— Begin Data to process —
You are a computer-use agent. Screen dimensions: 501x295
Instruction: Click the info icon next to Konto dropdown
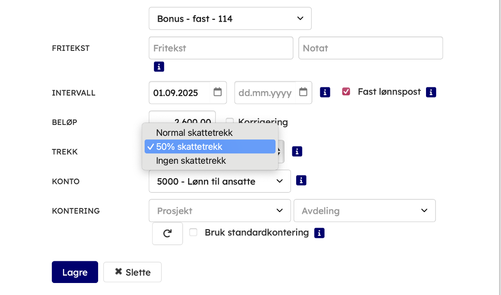[x=301, y=181]
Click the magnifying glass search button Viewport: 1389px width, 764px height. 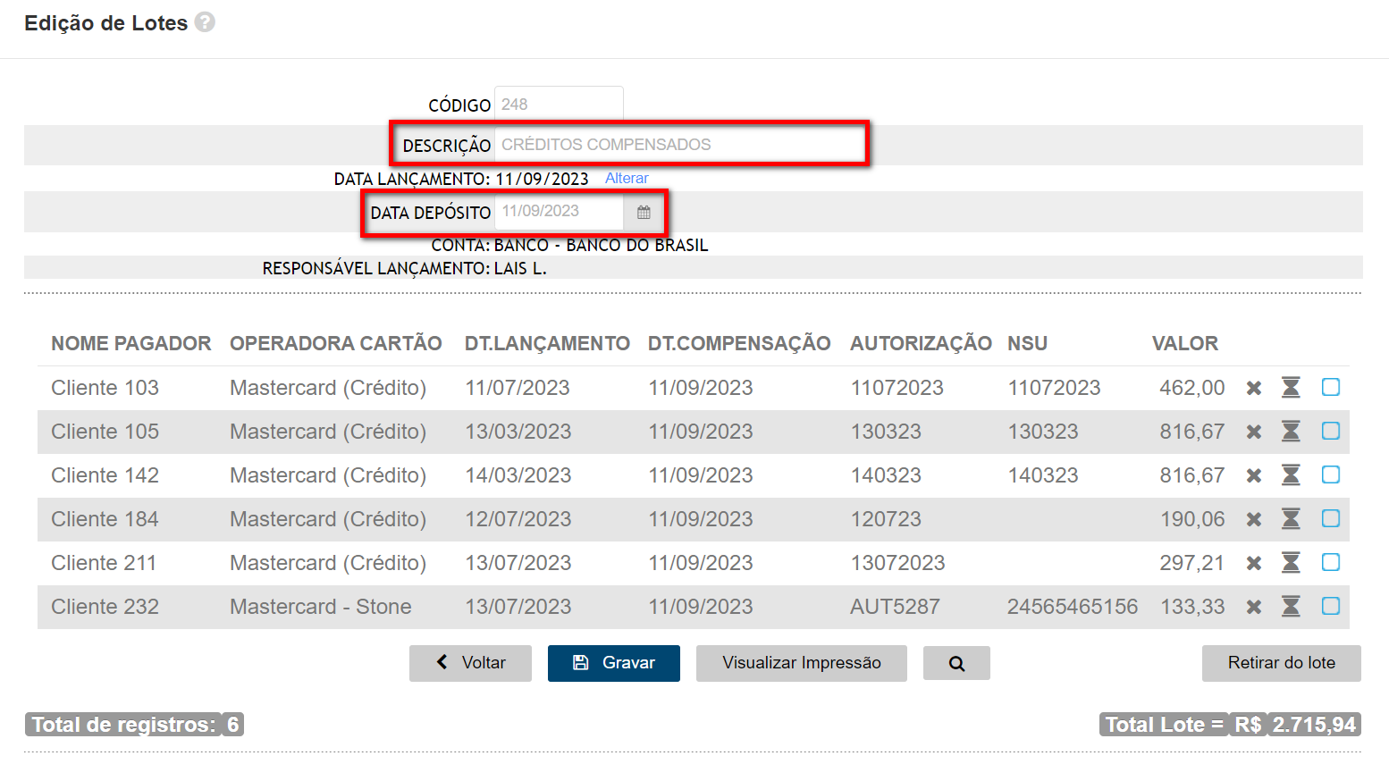pos(956,663)
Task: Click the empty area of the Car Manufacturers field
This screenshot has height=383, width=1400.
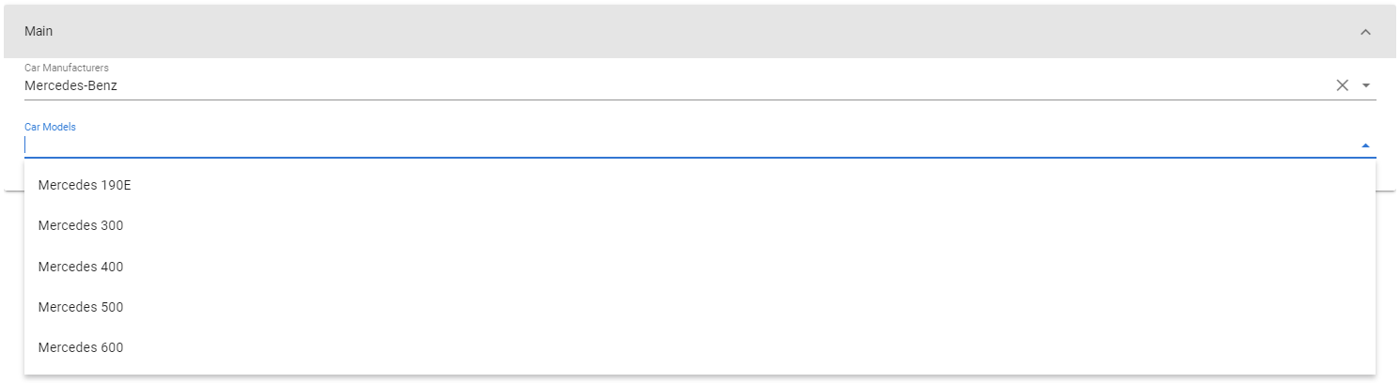Action: [723, 85]
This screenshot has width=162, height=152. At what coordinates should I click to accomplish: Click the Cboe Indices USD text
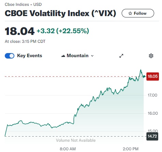23,4
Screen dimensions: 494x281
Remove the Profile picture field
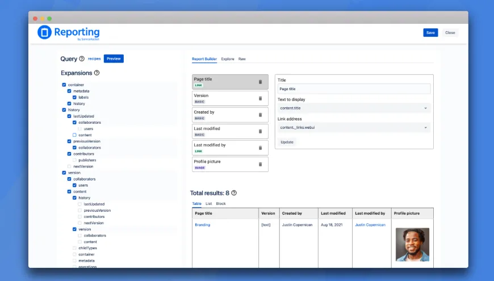(x=260, y=164)
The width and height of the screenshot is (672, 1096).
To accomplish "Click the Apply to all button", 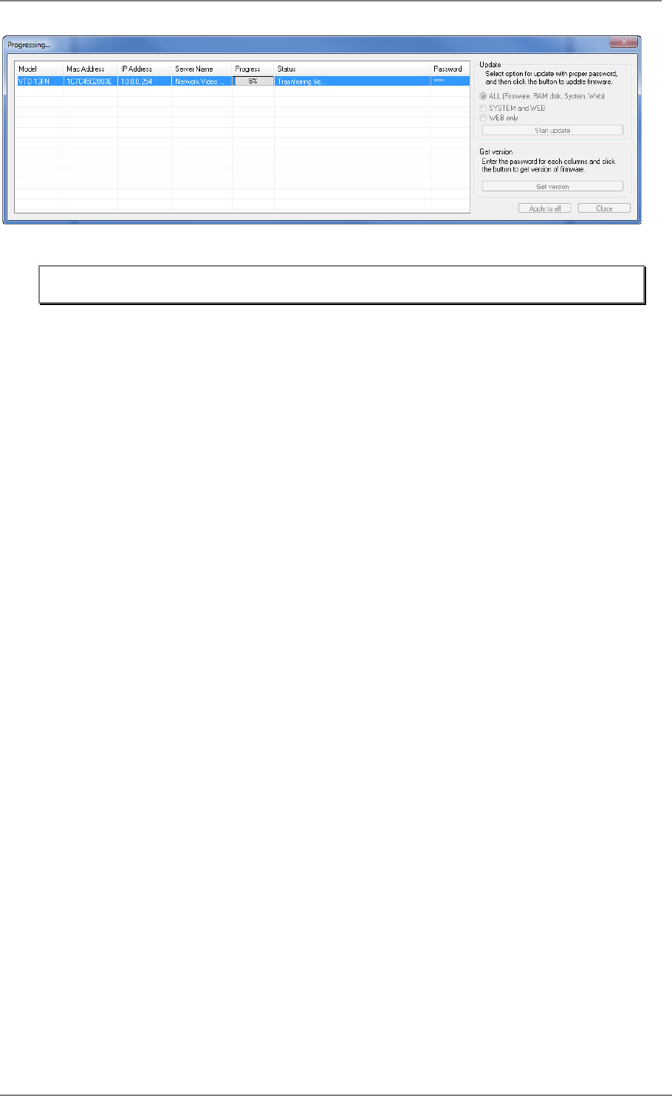I will (x=545, y=208).
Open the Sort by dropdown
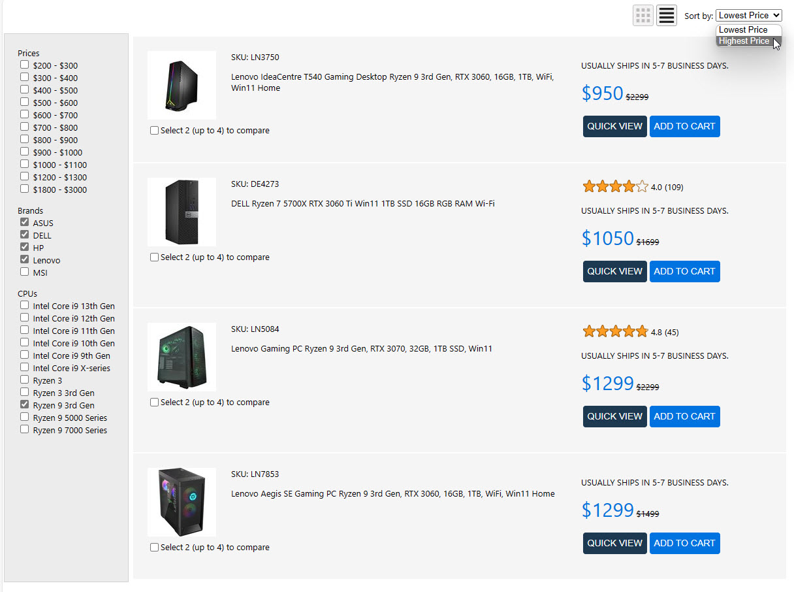Screen dimensions: 794x592 pyautogui.click(x=748, y=16)
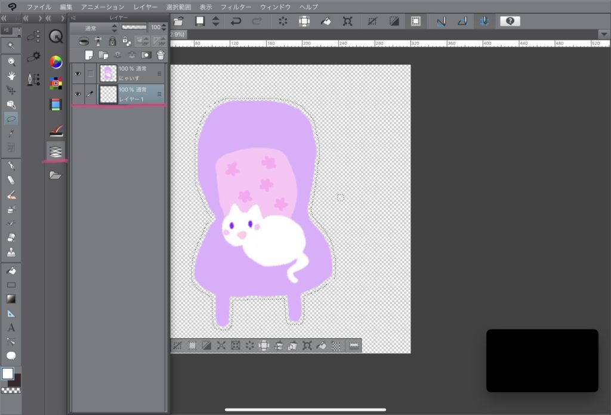
Task: Click the help question mark button
Action: (x=510, y=21)
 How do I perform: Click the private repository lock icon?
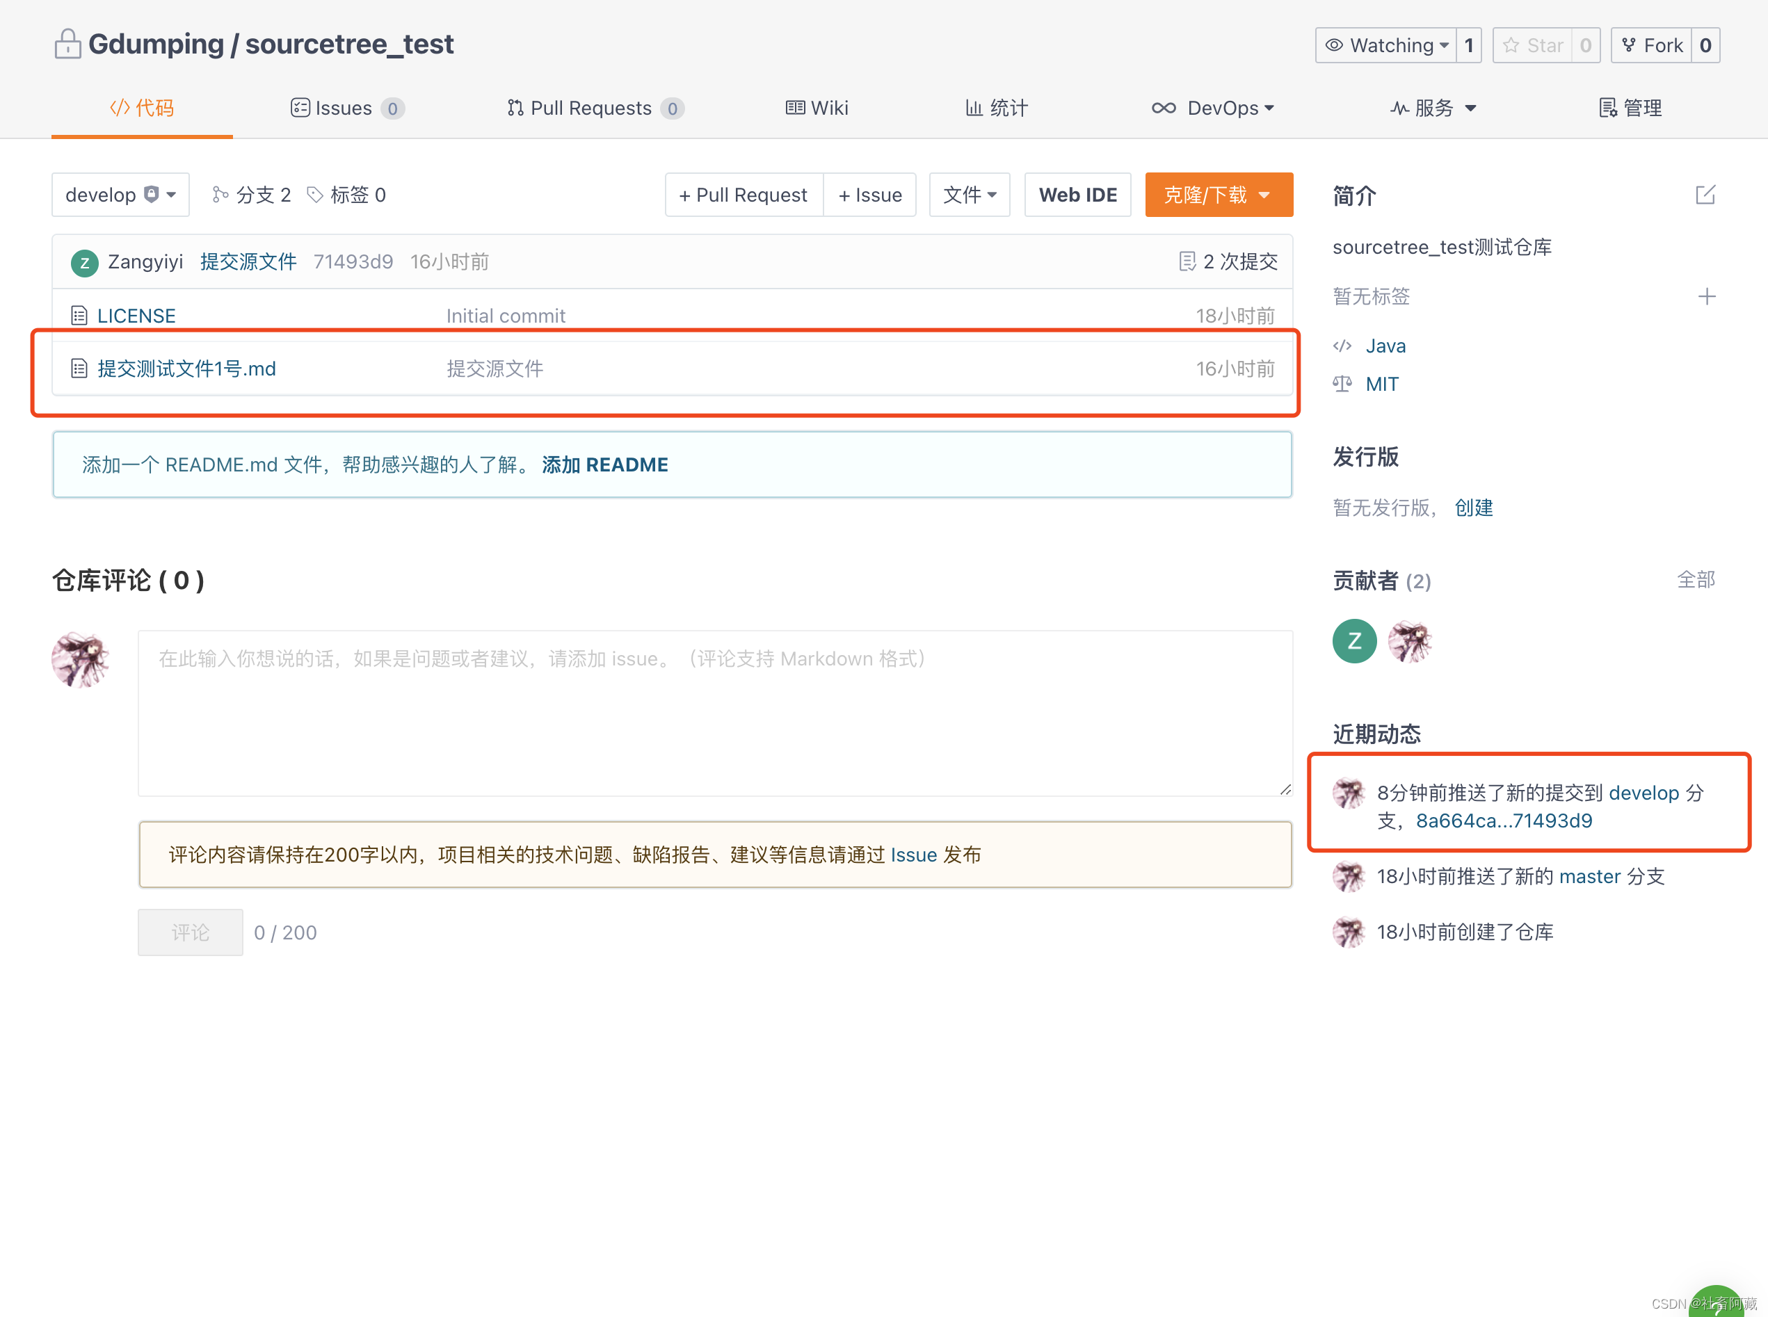coord(68,45)
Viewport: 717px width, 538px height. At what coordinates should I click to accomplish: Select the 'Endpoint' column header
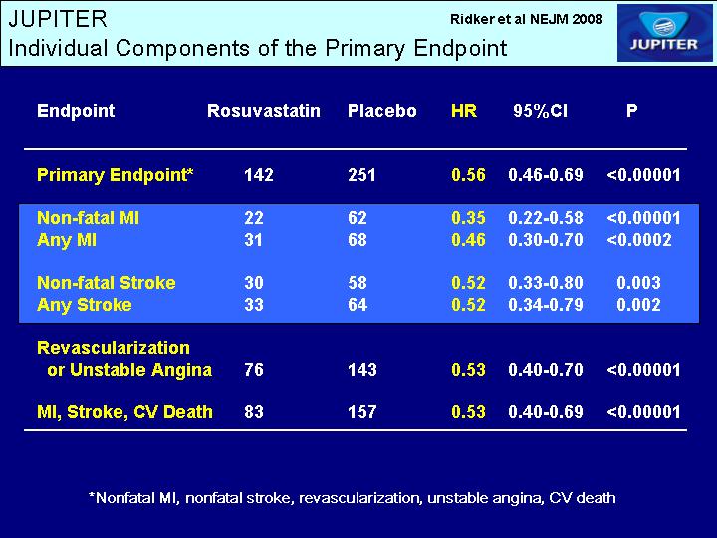[x=76, y=111]
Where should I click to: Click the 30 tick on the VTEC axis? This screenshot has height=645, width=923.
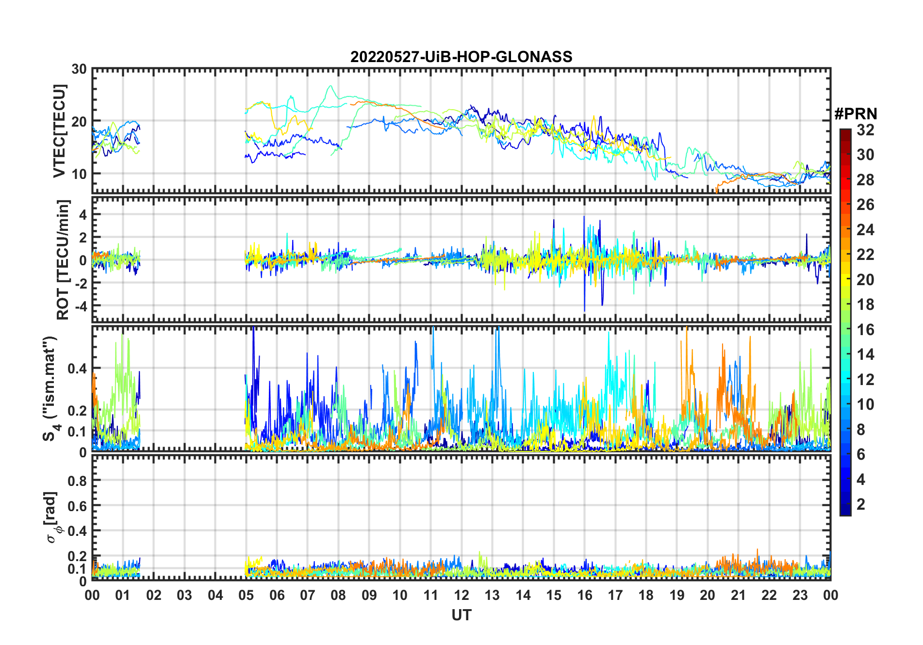point(79,69)
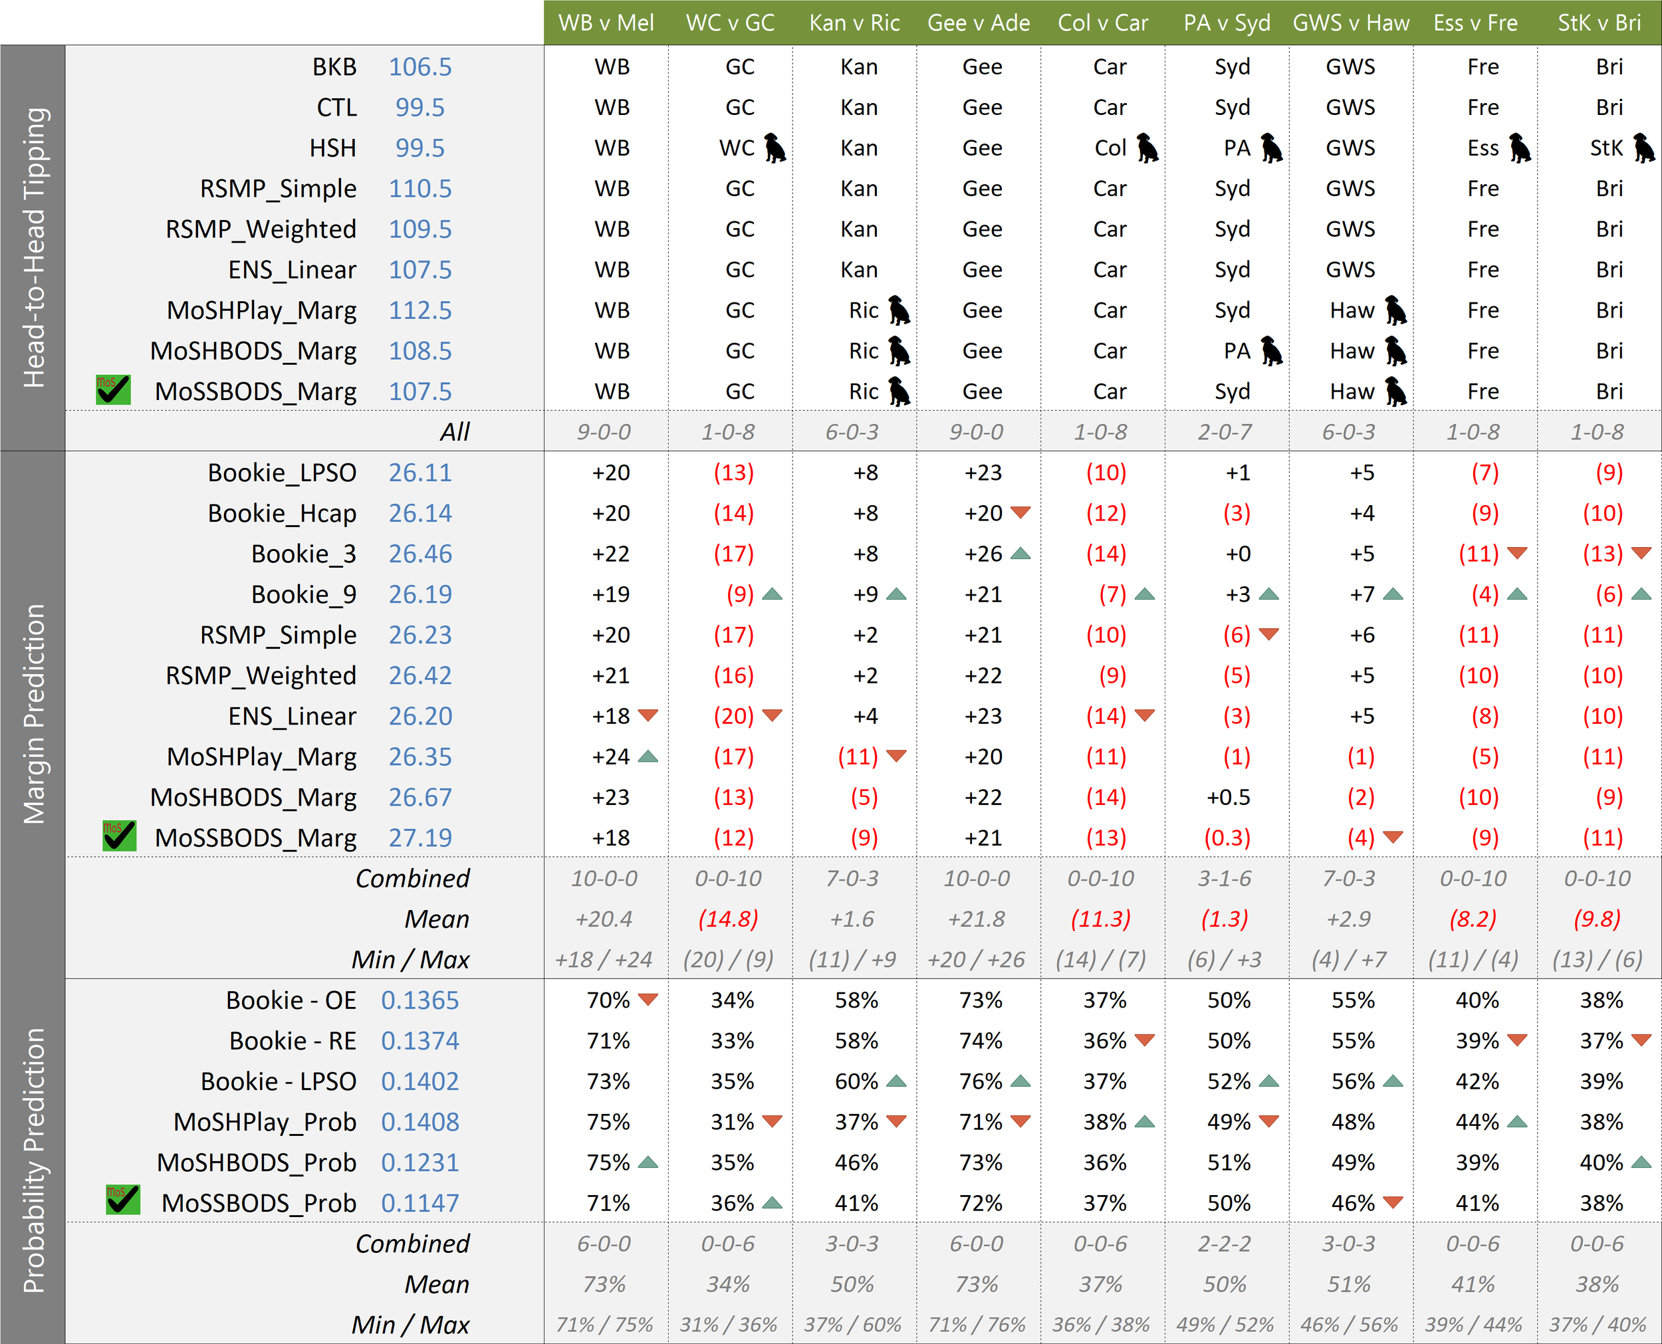Image resolution: width=1662 pixels, height=1344 pixels.
Task: Click the dog icon next to MoSSBODS_Marg Haw tip
Action: click(1396, 392)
— End Data to process —
**Task brief:**
Print the data exactly, from the line containing "How do I perform: Click" through the end of the data, including both the first and last lines. Omit the pictures.

**Complete output:**
 How do I perform: Click the private repository lock icon?
coord(68,45)
Viewport: 717px width, 538px height. At what coordinates should I click to accomplish: Select the 'Endpoint' column header
[x=76, y=111]
Where should I click to: Click the 30 tick on the VTEC axis? This screenshot has height=645, width=923.
point(79,69)
Image resolution: width=1662 pixels, height=1344 pixels.
Task: Click the dog icon next to MoSSBODS_Marg Haw tip
Action: click(1396, 392)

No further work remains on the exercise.